OK apologies for posting a derail.I’ve always struggled with maths and am really trying to follow this. I’ve enjoyed the discussion and explanations given but I I struggle to remember rules, I need to understand the concepts to make doing maths feel less arbitrary and frightening. Not knowing why you get something wrong or right is scary in life generally, to me anyway. Probably relates to people pleasing in some way.. anyway.

So I’m trying to conceptualise ‘the multiplier as the change-maker’ as this idea resonated with me. But what makes it it true that the multiplier is a number, which can be a positive or minus and then its change made will always be made on the sign of the result? (Hope I understood that correctly).

Also, is the ‘main number’ always going to be the first number that you get to in the question, and multiplier next in the sequence, when reading left to right?

Does this mean that for example -2 x -3 = 6?

I got there by making -2, 3 x more negative, making minus 6. Then I applied the rule that ‘the multiplier is the change maker’ and magically flipped it to a be minus 6. But I don’t know why it is the change-maker so I don’t feel secure in this understanding. Don’t want to magic my way through if it can be avoided.

Ah, I’m too old for number lines! I was taught dinosaur maths by dinosaur teachers and am well on my way to being a dinosaur myself.
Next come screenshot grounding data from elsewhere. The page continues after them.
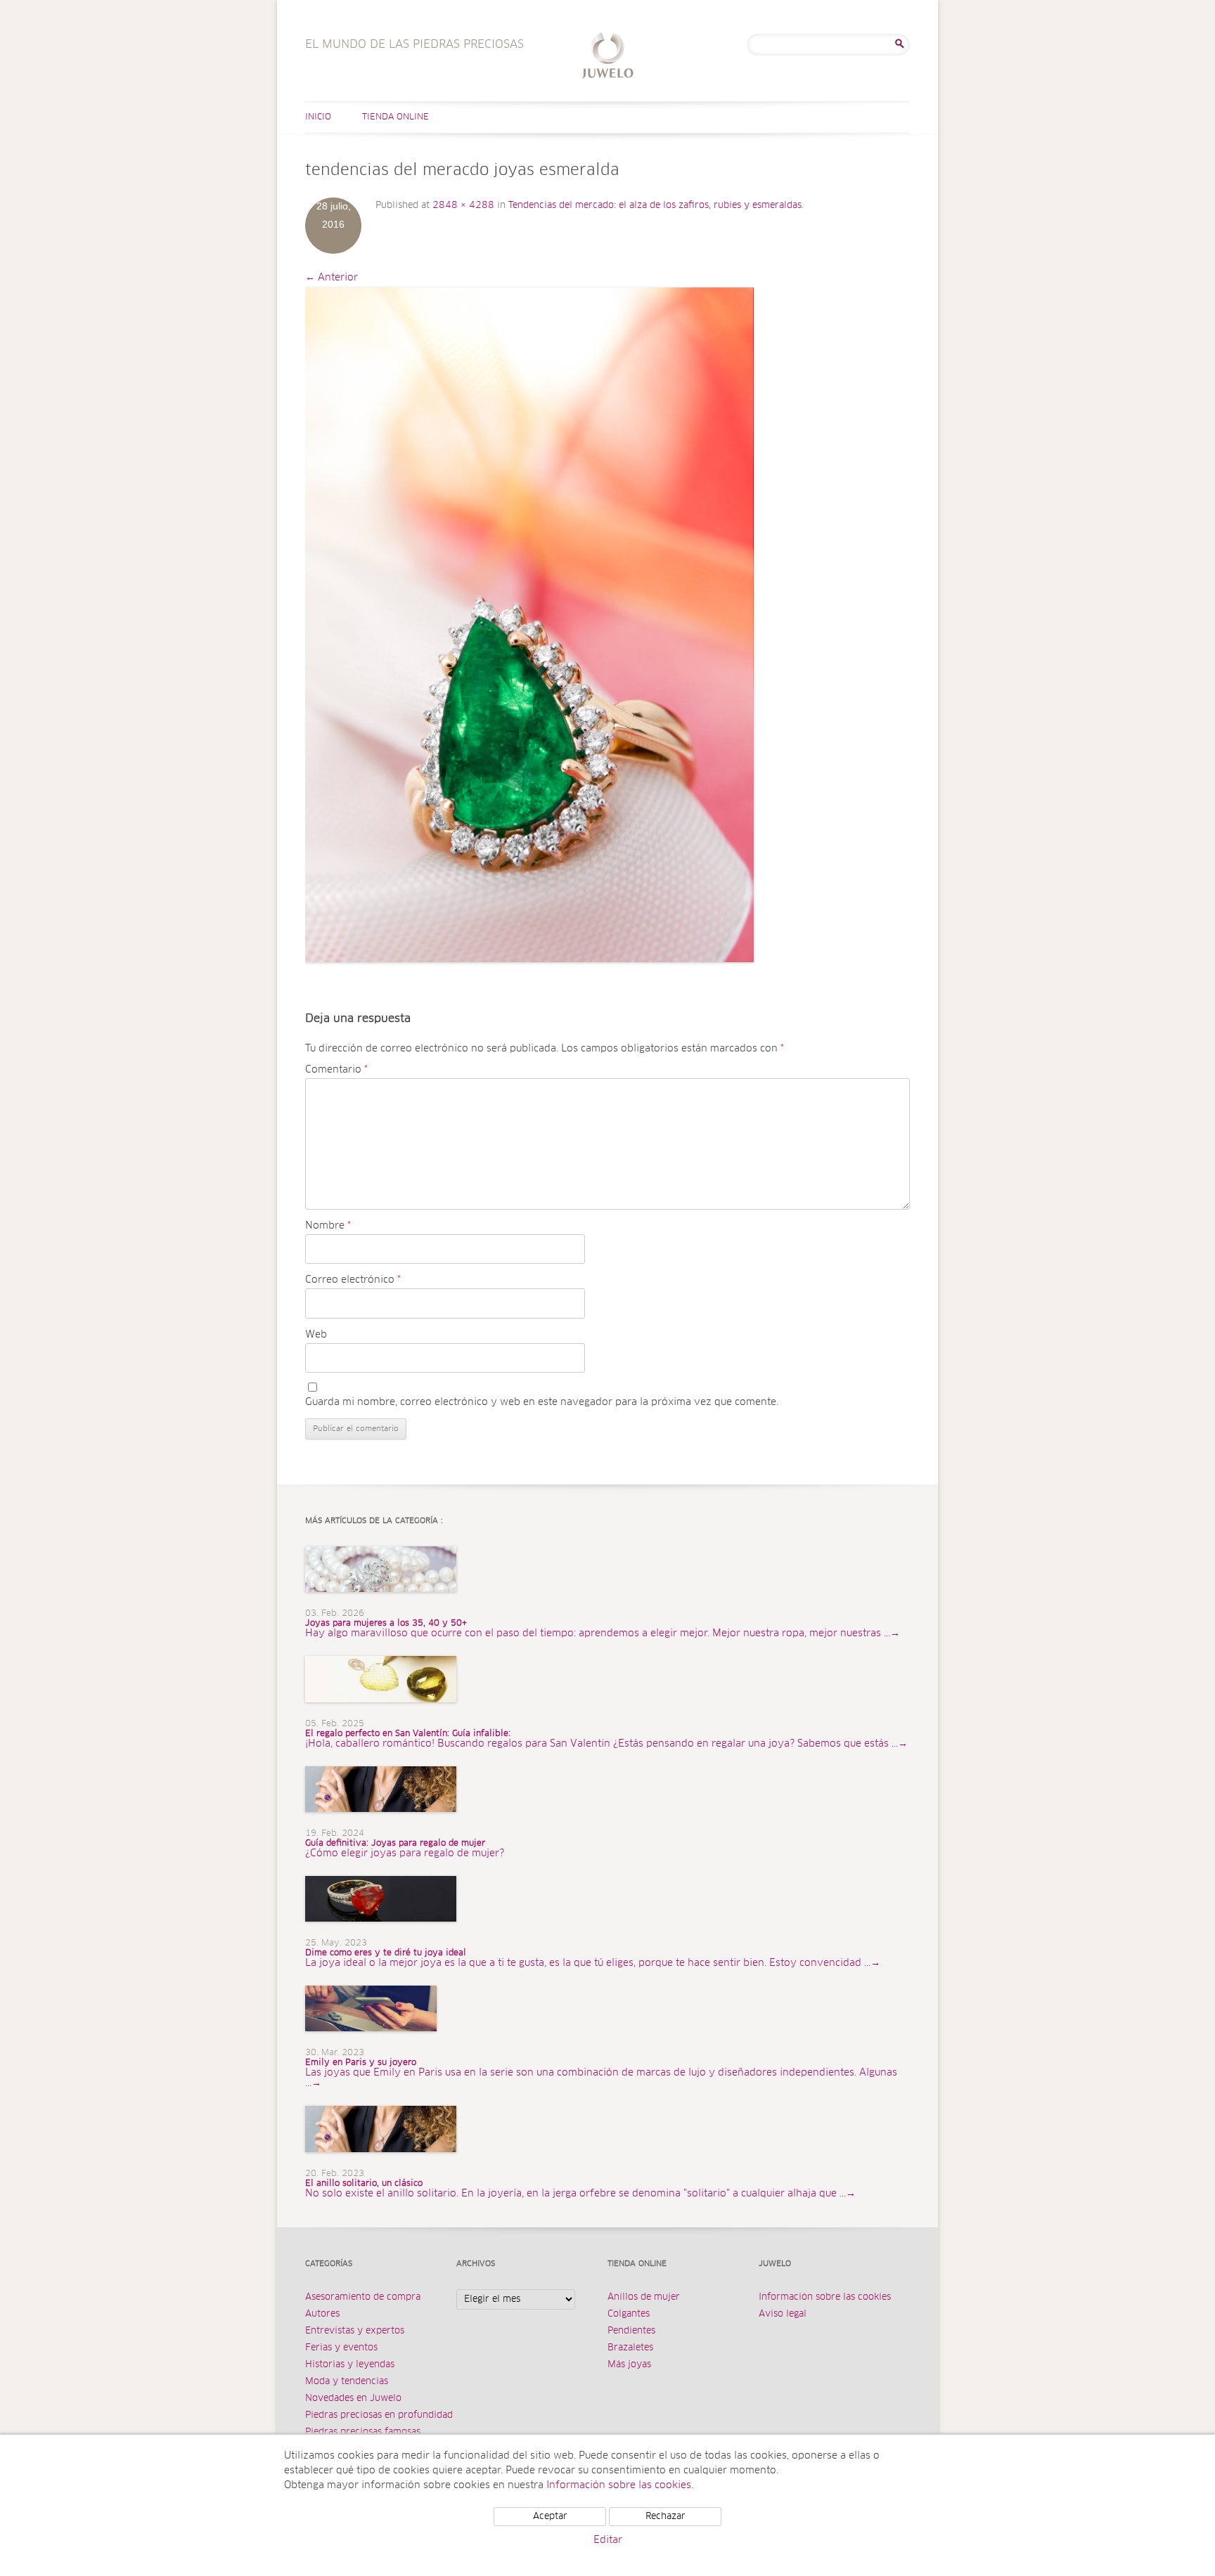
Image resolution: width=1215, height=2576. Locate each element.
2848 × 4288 (463, 205)
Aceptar (550, 2516)
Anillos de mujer (644, 2297)
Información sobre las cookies (825, 2297)
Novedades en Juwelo (353, 2398)
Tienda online (395, 117)
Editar (607, 2540)
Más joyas (629, 2364)
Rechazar (665, 2516)
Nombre (328, 1226)
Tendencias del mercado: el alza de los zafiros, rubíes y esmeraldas (655, 205)
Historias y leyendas (349, 2364)
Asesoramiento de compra (362, 2297)
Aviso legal (782, 2314)
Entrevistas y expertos (354, 2331)
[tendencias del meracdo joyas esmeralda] (529, 625)
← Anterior (331, 278)
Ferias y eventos (341, 2347)
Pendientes (631, 2331)
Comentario (336, 1070)
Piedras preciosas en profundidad (379, 2415)
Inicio (318, 117)
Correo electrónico (353, 1280)
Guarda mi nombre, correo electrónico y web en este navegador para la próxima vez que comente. (541, 1402)
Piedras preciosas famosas (362, 2432)
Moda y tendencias (346, 2381)
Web (316, 1335)
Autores (322, 2314)
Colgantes (629, 2314)
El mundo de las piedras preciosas (608, 57)
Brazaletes (630, 2347)
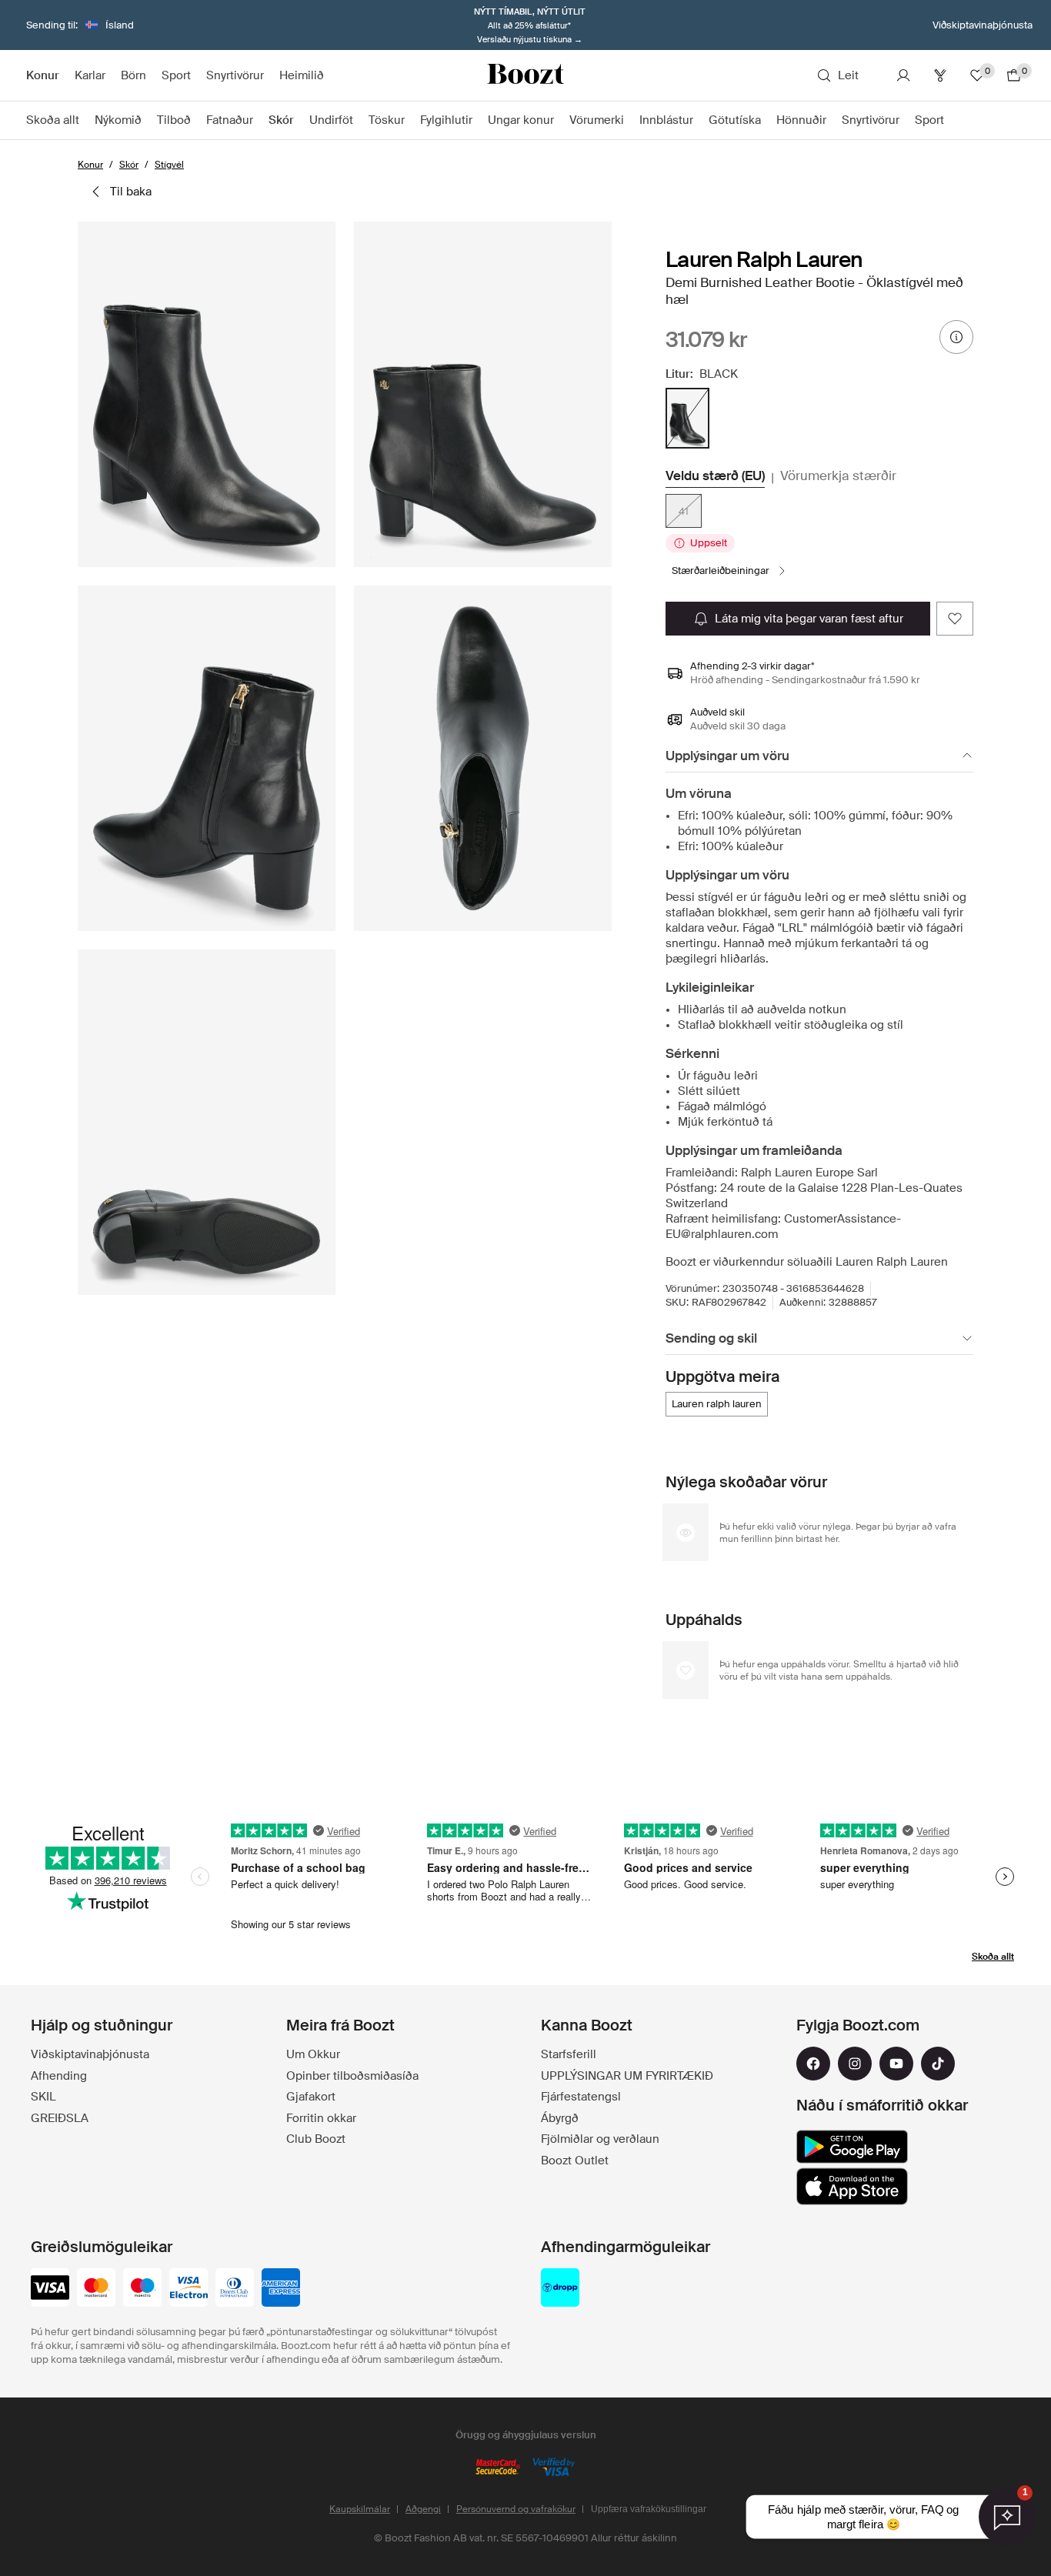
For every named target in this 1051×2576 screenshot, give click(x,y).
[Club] (940, 75)
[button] (206, 394)
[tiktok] (938, 2063)
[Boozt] (525, 75)
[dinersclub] (234, 2289)
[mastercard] (96, 2289)
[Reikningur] (903, 75)
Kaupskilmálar (359, 2509)
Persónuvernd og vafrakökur (516, 2509)
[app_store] (852, 2187)
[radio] (687, 418)
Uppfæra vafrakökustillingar (648, 2509)
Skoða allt (993, 1956)
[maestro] (142, 2289)
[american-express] (281, 2289)
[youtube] (896, 2063)
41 (684, 511)
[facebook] (813, 2063)
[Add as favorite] (954, 619)
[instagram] (855, 2063)
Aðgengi (423, 2509)
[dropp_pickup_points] (560, 2289)
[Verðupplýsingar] (956, 337)
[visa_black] (50, 2289)
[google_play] (852, 2147)
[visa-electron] (188, 2289)
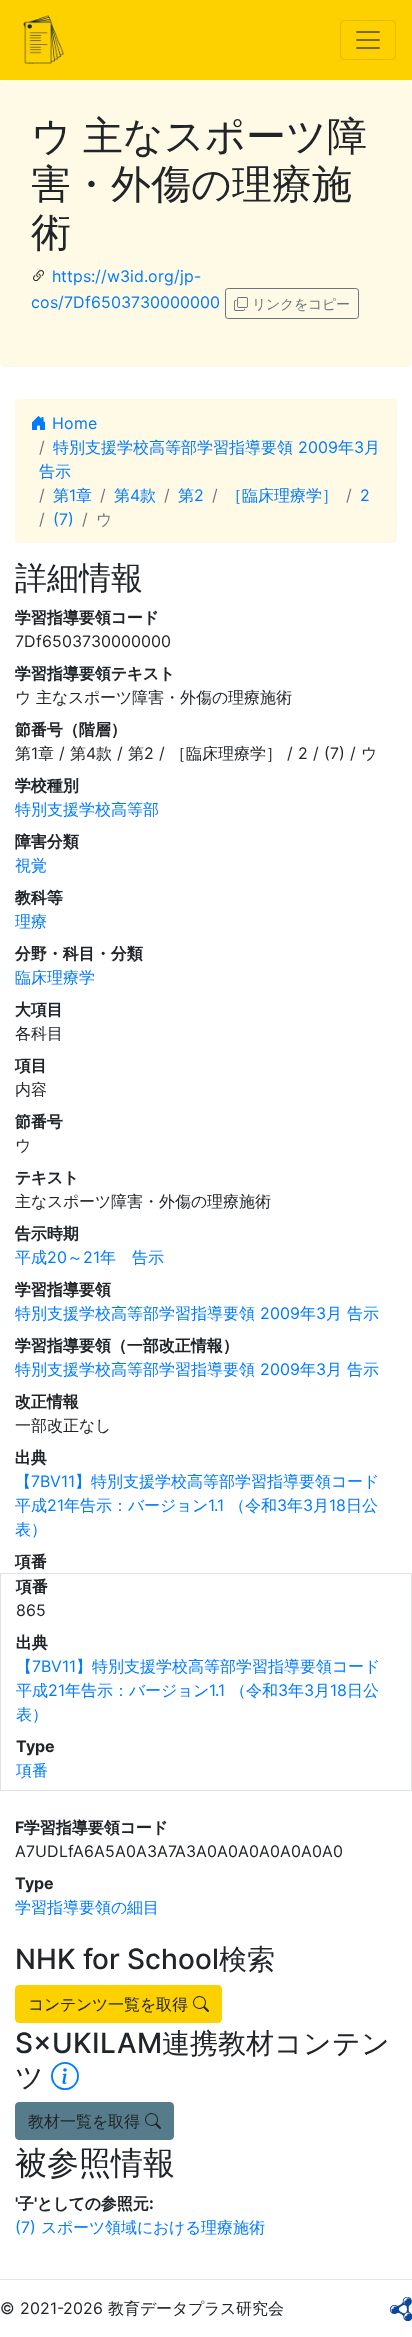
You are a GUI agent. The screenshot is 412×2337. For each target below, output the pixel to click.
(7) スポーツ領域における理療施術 (140, 2227)
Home (72, 423)
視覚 (31, 865)
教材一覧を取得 (86, 2121)
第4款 (135, 495)
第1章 (72, 495)
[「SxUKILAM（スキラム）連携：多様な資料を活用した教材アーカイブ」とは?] (65, 2077)
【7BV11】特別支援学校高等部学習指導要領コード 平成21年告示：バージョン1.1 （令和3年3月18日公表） (197, 1505)
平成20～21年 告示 (89, 1257)
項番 (32, 1770)
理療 (31, 921)
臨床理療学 (55, 977)
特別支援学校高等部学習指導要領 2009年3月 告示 (197, 1313)
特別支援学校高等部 (87, 809)
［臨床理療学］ (282, 495)
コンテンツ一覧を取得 (110, 2004)
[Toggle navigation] (368, 40)
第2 (191, 495)
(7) (63, 519)
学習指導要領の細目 (87, 1907)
I think there’s a really important issue of the social-emotional aspect of maths: seen mainly in girls imo but by no means exclusively. It’s desperately difficult to understated for some brain types, and that feeds into a vicious cycle of confidence and further lack of understanding. Some people just don’t think the way required to understand maths. I’m one of them. I can do it, have learned all the rules, got all the A grades, use it effectively in my daily life etc. But I never understood the “why” of it. I understood the logical steps in solving equations, and understood that at my level maths was absolute so getting the right answer was enough of an answer to why (why? Because it can’t be any other way, this is the way things work). But I never was able to picture it, reason it. Putting it in graph form; putting it in lines and curves etc - these were all just other ways of showing me that this is the way things are because look! They can’t be any other way! But that still didn’t explain why they couldn’t be any other way.

Tbh I’m not that much further along in my understanding as a near-dinosaur now…

Oh! That’s actually very helpful, thanks. I will try and remember that, and the double-negative language example someone else posted.

It’s mad how I get instantly choked up and hot when trying to understand anything maths.

@RunsWithDinosaurs Actually, maths is full of arbitrary rules and procedures, some of which are so deeply entrenched that we don't think about them. Some of them are centuries-old debates. Here are some examples:

• Why do we use ten digits, giving us base ten? It's believed this is because we have ten fingers. But actually, ten is quite inconvenient mathematically, because it can only be divided by 2 and 5, and lots of fractions don't give neat decimals. If you think about it, lots of old systems of weights and measures do not use the awkward 10: ounces in a pound, inches in a foot, and so on. Computers do not count in base 10, preferring base 2, or base 16.
• The ancient Greeks thought that 1 was not a number: it was the "unit" from which all numbers rose. When we say "a number of things", we nearly always mean more than 1.
• By convention, 1 is not a prime number. There are many reasons for this, one of which is "a prime number has exactly two factors".
• Centuries ago, there was debate about whether 0 was a number. A long time ago, in numbers such as 106, a space would be used instead of the digit 0. The Romans did not use 0.
• There are endless arbitrary rules and procedures in statistics, compared with "pure" maths.
• With Roman numerals, the convention of shortening them by writing four as IV instead of IIII was probably not used by the Romans themselves, and did not catch on until the invention of printing.
• There are numbers which are called "weird" numbers, which are rare. Sometimes I tell more able children what "weird" numbers are, and nobody actually knows whether an odd weird number exists, or has been able to prove that none exist. (I'll explain what a weird number is if anyone is curious.)